Sammlung der Entscheidungen des Schweizerischen Bundesgerichts
Collection des arrêts du Tribunal fédéral suisse
Raccolta delle decisioni del Tribunale federale svizzero

BGE 90 II 359



90 II 359

42. Urteil der II. Zivilabteilung vom 26. November 1964 i.S. A. und
Th. Zanoni gegen Regierungsrat des Kantons Luzern. Regeste

    Beistandschaft. Berufung an das Bundesgericht.

    1.  Zulässigkeit der Berufung an das Bundesgericht nach Art. 44
lit. c OG auch gegen einen die Entmündigung oder die Anordnung einer
Beistandschaft oder die Aufhebung einer dieser Massnahmen ablehnenden
Entscheid (Erw. 1).

    2.  Tritt der Inhaber der elterlichen Gewalt gemeinsam mit den Kindern
in einem Rechtsstreite als Kläger oder Beklagter auf, so besteht nicht
ohne weiteres Grund zur Ernennung eines Beistandes nach Art. 392 Ziff. 2
ZGB. Wohl aber dann, wenn seine Interessen mit denen der Kinder nicht
parallel laufen, was unter Umständen auch beim Abschluss eines Vergleiches
zutrifft. Prüfung der Interessenlage in einem Anfechtungsprozess nach
Art. 285 ff. SchKG (Erw. 2).

Sachverhalt

    A.- Alois Schwegler verkaufte am 9. April 1958 seiner Ehefrau Claire
geb. Zanoni und seinen minderjährigen Kindern Alois und Thomas seine
in Luzern gelegenen Grundstücke zu je einem Drittel Miteigentum. Der
Kaufpreis war gleich den auf den einzelnen Grundstücken lastenden
Grundpfandschulden bzw. dem Betrag der Katasterschätzung. Im Jahre 1960
schied das Bezirksgericht Zürich die Ehe Schwegler-Zanoni und wies
die beiden Kinder der Mutter zu. Es genehmigte die Vereinbarung der
Parteien über die Nebenfolgen. Danach verpflichtete sich Schwegler zu
monatlichen Unterhaltsbeiträgen von je Fr. 250.-- an die beiden Kinder bis
je zum vollendeten 20. Altersjahr. Die Reinerträgnisse aus den erwähnten
Liegenschaften sind an diese Unterhaltsbeiträge anzurechnen. Ausserdem
anerkannte Schwegler die Pflicht zur Leistung monatlicher Zahlungen im
Sinne von Art. 151 und 152 ZGB ohne zahlenmässige Bestimmung; es wurde
erklärt, durch die Übereignung jener Liegenschaften, an denen die Ehefrau
einen Miteigentumsanteil von einem Drittel hatte, seien jene Leistungen
abgegolten und das eingebrachte Gut, Ersatzansprüche und Vorschlag
ausgeglichen.
☆ ☆ ☆ ☆ ☆ ☆ ☆
*AUFTRAG 1*. An welchem Datum verkaufte Alois Schwegler laut dem Bundesgerichtsurteil seine Grundstücke in Luzern?
*AUFTRAG 2*. Zähle sämtliche Gesetzesartikel auf, die im Bundesgerichtsurteil angeführt werden, jeweils zusammen mit dem zugehörigen Gesetz.
*AUFTRAG 3*. Setze den Text des Bundesgerichtsurteils ab seinem letzten Satz fort.

*In einem Datensatz enthaltene Zeilen*.
☆ ☆ ☆ ☆ ☆ ☆ ☆
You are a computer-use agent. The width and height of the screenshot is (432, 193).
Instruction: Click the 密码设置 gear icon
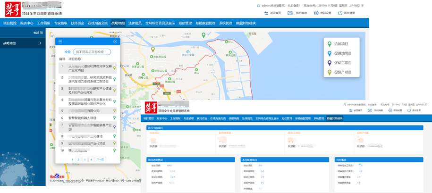(316, 13)

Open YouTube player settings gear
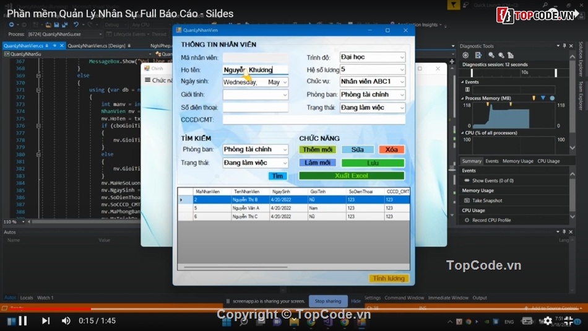(547, 320)
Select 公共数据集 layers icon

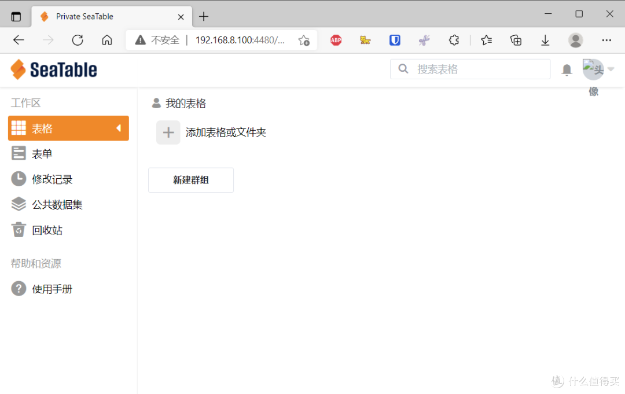coord(19,204)
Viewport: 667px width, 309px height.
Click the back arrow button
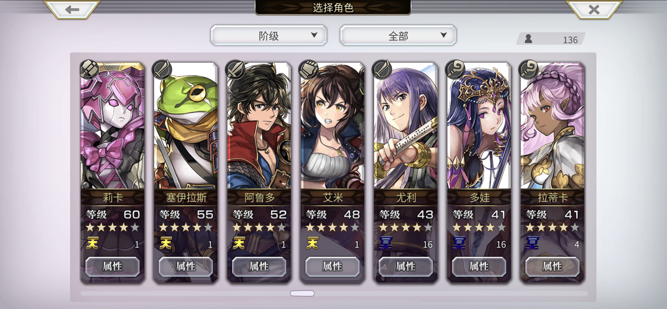click(72, 10)
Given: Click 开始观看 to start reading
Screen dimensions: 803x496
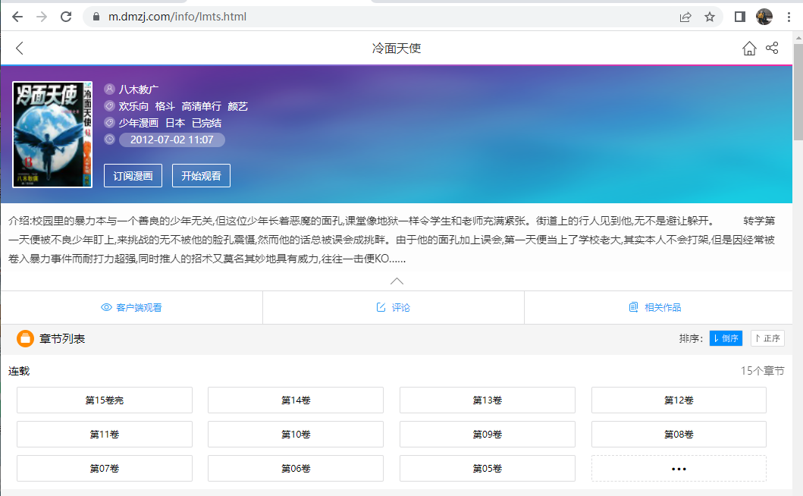Looking at the screenshot, I should pos(201,175).
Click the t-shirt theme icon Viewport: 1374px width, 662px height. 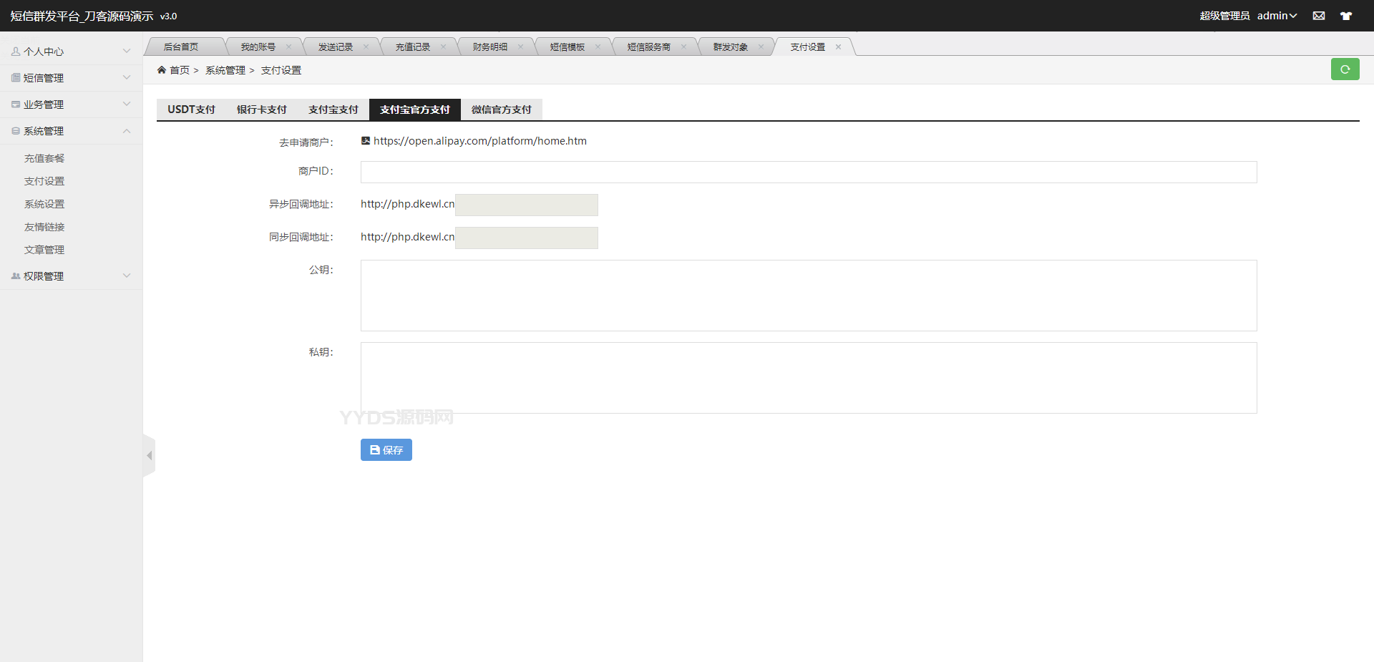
☆ ☆ ☆ ☆ ☆ ☆ ☆
*SCHRIFTLICHE ANTWORT 1*. Am 9. April 1958.

*SCHRIFTLICHE ANTWORT 2*.
- Art. 44 lit. c OG
- Art. 392 Ziff. 2 ZGB
- Art. 285 ff. SchKG
- Art. 151 ZGB
- Art. 152 ZGB

*SCHRIFTLICHE ANTWORT 3*.
    B.- Steuerbetreibungen gegen Alois Schwegler führten zur Ausstellung
von Verlustscheinen. Gestützt hierauf erhoben die steuerfordernden
Gemeinwesen gegen Frau Zanoni und die beiden Söhne am 18. Juli 1963 beim
Amtsgericht Luzern-Stadt eine Anfechtungsklage im Sinne der Art. 285
ff. SchKG mit den Begehren, die Kaufverträge betreffend die erwähnten
Liegenschaften seien als anfechtbar bzw. als nichtig zu erklären, und es
seien die Grundstücke, eventuell deren Gegenwert bis zur vollen Deckung
der Forderungen der Kläger "in den Pfandnexus der Betreibungen..."
einzubeziehen; eventuell hätten die Beklagten mit solidarischer
Verpflichtung den entsprechenden Betrag zu zahlen.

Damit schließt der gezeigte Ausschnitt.